Your Data Broker Profile — The Dossier You've Never Seen
What Happens to You Online
Data brokers compile detailed profiles on individuals from hundreds of sources — purchase history, public records, social media, location data — and sell them to marketers, insurers, employers, and others. Most people have never seen their profile.
Learning Material
4 pagesAn Industry Built on Information You Didn't Knowingly Share
Somewhere, almost certainly, there is a file about you. It may contain your name, address, and phone number. It probably contains your age, household income bracket, and marital status. It may record your magazine subscriptions, the shops you frequent, your political donations, your driving history, the medications in your household, and whether you have ever been involved in a civil lawsuit. It exists because an industry — the data broker industry — has spent decades assembling it, largely without your direct knowledge, and it is available for sale to anyone willing to pay.
Data brokers are companies whose primary business is collecting personal information about individuals and selling it to other organisations. Unlike social media platforms or online retailers, they typically have no direct relationship with the people whose data they hold. You have probably never visited Acxiom's website, opened an account with LexisNexis, or agreed to Experian's terms of service in any direct sense — yet all three of these companies, among many others, are likely to hold substantial records about you.
The scale of this industry is remarkable. Acxiom, one of the largest data brokers, has claimed to hold data on approximately 700 million people worldwide, with up to 3,000 data points per individual (Acxiom, cited in FTC, 2014, p. 11). Experian — widely known as a credit reference agency but also a significant marketing data broker — operates internationally and maintains records on hundreds of millions of consumers. LexisNexis Risk Solutions, a division of RELX Group, aggregates public records, court filings, and commercial data for clients ranging from insurers to law enforcement.

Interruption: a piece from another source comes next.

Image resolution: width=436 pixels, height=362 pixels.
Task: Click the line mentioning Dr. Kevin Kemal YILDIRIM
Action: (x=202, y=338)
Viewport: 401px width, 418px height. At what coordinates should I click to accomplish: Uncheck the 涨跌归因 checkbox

The Federal Trade Commission's 2014 report, Data Brokers: A Call for Transparency and Accountability, examined nine major data brokers and found that collectively they held data on essentially every US consumer, with product offerings that included lists segmented by attributes such as 'Diabetes Interest', 'Bible Lifestyle', 'Smoker in Household', and 'Financially Struggling' (FTC, 2014, p. 46). These are not abstract data points: they are categorisations that can determine whether you are targeted for a payday loan, offered a higher insurance premium, or excluded from a job posting.
Understanding this industry is the first step towards understanding modern digital privacy. The data broker ecosystem is not a visible part of most people's digital lives — it operates almost entirely behind the scenes. But its outputs shape economic and social opportunities in ways that are increasingly well-documented.
How the industry is structured
The data broker industry is not monolithic. Some brokers focus on marketing and advertising, selling audience segments to brands. Others focus on risk assessment, providing background checks to employers or fraud detection services to banks. A third category — people-search sites — sell individual profiles directly to the public, often including information that most people would consider private.
At the same time, credit reference agencies such as Experian, Equifax, and TransUnion occupy a distinct and more heavily regulated position. Their credit files are subject to specific legal requirements in both the UK and the US, including rights of access and correction. Marketing data brokers, by contrast, have historically operated with far less regulatory oversight — a distinction that the FTC's 2014 report identified as a significant policy gap (FTC, 2014, p. 53).